Despite current concerns in the UK about working conditions and breaches of safety standards in agriculture involving eastern European migrants, there is conclusive evidence that others in different occupations are benefiting from short term employment opportunities. As part of research funded by the Economic and Social Research Council, almost 200 Slovakian migrants were interviewed on returning home about their experiences in Britain. Virtually all believed their period abroad had been worthwhile.
Those questioned included: professionals and managers; students; and au pairs, the majority of whom felt that the most important positive effect was returning home with enhanced social skills, self confidence, and networking and language competencies.

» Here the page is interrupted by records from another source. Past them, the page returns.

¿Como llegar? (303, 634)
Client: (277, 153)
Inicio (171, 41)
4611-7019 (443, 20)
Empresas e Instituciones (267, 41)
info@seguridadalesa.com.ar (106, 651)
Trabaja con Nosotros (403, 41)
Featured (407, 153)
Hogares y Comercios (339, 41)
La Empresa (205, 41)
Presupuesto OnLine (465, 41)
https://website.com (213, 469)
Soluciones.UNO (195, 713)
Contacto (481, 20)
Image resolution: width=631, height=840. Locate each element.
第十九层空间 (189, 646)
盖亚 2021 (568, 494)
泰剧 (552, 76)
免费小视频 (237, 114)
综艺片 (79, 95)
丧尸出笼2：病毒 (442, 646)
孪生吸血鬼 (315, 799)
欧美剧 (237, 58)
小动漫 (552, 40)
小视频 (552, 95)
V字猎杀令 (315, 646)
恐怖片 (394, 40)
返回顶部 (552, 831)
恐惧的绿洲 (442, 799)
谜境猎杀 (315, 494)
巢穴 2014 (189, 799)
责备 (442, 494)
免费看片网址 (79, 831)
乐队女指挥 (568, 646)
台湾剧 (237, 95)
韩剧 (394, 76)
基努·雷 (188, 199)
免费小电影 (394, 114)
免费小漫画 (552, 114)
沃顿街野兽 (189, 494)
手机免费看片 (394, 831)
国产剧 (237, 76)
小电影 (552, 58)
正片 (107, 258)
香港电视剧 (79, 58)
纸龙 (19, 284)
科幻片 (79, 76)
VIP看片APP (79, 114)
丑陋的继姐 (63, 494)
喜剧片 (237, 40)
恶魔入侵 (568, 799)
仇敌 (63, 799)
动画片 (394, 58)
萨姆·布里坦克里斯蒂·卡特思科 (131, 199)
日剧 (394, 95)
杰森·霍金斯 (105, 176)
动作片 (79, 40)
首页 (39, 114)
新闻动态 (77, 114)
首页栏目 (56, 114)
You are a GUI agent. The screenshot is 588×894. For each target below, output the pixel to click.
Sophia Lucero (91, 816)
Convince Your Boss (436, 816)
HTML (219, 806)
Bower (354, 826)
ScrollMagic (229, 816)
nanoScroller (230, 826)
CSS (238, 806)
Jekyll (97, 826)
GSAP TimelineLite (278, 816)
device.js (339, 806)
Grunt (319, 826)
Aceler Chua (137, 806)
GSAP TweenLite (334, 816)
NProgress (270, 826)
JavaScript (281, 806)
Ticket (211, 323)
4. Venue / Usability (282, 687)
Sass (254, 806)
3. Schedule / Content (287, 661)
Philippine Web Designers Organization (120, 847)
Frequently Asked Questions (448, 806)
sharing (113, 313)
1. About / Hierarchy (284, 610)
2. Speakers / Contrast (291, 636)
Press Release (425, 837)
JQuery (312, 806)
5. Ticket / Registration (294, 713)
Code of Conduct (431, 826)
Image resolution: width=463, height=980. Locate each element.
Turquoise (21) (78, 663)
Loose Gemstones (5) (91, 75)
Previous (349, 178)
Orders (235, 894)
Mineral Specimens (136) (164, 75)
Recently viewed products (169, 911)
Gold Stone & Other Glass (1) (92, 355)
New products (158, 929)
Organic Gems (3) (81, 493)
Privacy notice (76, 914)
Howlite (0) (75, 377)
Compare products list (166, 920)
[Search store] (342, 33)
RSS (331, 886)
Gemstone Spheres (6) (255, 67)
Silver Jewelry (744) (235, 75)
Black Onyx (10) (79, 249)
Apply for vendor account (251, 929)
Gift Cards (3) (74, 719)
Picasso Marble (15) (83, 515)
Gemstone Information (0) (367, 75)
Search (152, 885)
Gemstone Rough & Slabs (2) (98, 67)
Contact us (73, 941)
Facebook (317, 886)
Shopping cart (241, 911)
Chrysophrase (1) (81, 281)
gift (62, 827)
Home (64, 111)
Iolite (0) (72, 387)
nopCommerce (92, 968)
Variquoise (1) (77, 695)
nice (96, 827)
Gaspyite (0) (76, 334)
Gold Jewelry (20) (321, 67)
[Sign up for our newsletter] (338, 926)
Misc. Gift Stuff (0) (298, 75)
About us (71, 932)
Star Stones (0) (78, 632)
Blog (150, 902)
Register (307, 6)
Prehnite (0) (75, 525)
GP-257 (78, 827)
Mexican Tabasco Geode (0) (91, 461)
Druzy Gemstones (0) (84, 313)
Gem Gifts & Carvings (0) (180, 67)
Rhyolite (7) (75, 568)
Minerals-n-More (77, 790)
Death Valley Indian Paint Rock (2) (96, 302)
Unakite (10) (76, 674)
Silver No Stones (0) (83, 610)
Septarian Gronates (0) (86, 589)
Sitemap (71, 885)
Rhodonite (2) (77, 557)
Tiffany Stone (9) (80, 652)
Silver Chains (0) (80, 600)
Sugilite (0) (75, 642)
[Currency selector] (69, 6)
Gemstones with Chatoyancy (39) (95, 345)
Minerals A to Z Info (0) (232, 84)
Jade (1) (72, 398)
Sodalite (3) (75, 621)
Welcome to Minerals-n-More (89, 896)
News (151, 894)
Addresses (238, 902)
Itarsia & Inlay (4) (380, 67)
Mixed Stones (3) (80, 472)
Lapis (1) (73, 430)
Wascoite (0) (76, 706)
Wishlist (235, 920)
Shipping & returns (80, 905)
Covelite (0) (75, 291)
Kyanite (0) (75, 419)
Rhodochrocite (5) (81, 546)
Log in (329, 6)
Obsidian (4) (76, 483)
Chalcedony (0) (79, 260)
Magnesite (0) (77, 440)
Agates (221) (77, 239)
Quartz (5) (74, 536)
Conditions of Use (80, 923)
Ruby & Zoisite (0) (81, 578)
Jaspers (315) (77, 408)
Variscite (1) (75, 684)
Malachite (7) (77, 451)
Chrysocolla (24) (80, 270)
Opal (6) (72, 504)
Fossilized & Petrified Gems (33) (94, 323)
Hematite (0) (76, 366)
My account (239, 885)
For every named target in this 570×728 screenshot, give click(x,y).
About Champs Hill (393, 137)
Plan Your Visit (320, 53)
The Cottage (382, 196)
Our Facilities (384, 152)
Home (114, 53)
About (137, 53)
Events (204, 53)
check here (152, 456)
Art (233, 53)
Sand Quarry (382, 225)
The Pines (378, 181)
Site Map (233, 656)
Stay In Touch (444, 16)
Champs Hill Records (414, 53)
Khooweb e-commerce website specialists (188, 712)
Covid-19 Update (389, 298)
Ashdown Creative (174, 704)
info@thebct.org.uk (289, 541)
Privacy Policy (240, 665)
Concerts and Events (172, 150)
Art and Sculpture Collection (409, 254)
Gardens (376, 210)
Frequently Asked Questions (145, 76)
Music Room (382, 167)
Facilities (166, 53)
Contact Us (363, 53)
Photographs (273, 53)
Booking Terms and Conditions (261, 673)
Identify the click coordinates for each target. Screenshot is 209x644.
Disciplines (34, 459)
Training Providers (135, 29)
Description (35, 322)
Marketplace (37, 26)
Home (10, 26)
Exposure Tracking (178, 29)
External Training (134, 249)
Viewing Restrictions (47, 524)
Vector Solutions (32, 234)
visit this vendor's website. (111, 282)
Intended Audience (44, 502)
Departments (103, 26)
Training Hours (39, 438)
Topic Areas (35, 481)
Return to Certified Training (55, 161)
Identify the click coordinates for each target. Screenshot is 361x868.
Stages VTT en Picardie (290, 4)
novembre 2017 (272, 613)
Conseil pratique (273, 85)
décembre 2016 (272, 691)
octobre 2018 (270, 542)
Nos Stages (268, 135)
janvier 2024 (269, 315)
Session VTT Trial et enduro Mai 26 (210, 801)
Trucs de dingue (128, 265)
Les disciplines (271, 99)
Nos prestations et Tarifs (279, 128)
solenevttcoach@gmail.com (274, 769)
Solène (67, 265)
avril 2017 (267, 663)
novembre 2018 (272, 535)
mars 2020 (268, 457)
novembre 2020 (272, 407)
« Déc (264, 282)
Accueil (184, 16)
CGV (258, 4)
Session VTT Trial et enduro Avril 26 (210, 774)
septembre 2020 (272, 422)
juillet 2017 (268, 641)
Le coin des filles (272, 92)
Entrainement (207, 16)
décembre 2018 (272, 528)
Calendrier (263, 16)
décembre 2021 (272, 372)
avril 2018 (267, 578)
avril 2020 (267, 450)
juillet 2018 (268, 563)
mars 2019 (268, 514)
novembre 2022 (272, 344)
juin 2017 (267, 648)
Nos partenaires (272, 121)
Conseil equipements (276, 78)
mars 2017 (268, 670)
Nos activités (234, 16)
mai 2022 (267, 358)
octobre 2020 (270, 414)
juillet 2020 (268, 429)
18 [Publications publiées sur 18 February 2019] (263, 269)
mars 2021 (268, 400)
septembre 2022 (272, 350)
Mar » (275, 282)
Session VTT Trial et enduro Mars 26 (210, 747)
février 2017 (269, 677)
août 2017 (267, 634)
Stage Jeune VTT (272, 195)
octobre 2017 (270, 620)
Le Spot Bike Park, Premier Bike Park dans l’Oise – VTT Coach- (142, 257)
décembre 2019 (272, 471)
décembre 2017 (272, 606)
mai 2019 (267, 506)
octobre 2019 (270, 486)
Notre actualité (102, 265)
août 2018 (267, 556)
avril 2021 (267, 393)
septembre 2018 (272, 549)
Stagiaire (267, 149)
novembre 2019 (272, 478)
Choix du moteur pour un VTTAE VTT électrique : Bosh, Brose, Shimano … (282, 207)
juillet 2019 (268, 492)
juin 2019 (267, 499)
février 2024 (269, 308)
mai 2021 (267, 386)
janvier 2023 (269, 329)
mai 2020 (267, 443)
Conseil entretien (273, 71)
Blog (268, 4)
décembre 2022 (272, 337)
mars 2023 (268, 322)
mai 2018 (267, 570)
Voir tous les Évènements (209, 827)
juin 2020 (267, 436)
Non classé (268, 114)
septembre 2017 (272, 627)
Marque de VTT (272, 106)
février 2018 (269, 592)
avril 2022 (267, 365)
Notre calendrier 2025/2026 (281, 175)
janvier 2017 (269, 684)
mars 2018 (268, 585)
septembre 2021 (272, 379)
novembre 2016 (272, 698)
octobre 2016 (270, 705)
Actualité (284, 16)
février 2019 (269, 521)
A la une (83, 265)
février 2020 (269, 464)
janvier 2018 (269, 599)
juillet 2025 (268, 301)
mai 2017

The research, carried out by Professor Allan Williams of the University of Exeter, also highlighted that all three groups of migrants were equally positive that their UK experiences had led to better jobs and higher salaries in Slovakia. Even au pairs, whose jobs had been largely confined to household and care duties, spoke strongly of the economic benefits that had resulted from work in the UK.
Most of the migrants interviewed had spent a relatively short time in the UK, from just over six months to almost eleven months on average. As a consequence, a steep learning curve in the acquisition of skills, competencies and knowledge had taken place, most of which occurred through informal learning opportunities. Based on self-assessment, another sign of the positive impact of their short time in the UK was that migrants had a strong interest in permanently working abroad in future.
"Our studies provide evidence to support the view that short term migration represents a win-win for migrants, the UK and Slovakia," said Professor Williams. "Overall, Britain benefits from the work undertaken, the migrants gain skills and competencies of economic value, and Slovakia acquires a workforce with enhanced capabilities and knowledge."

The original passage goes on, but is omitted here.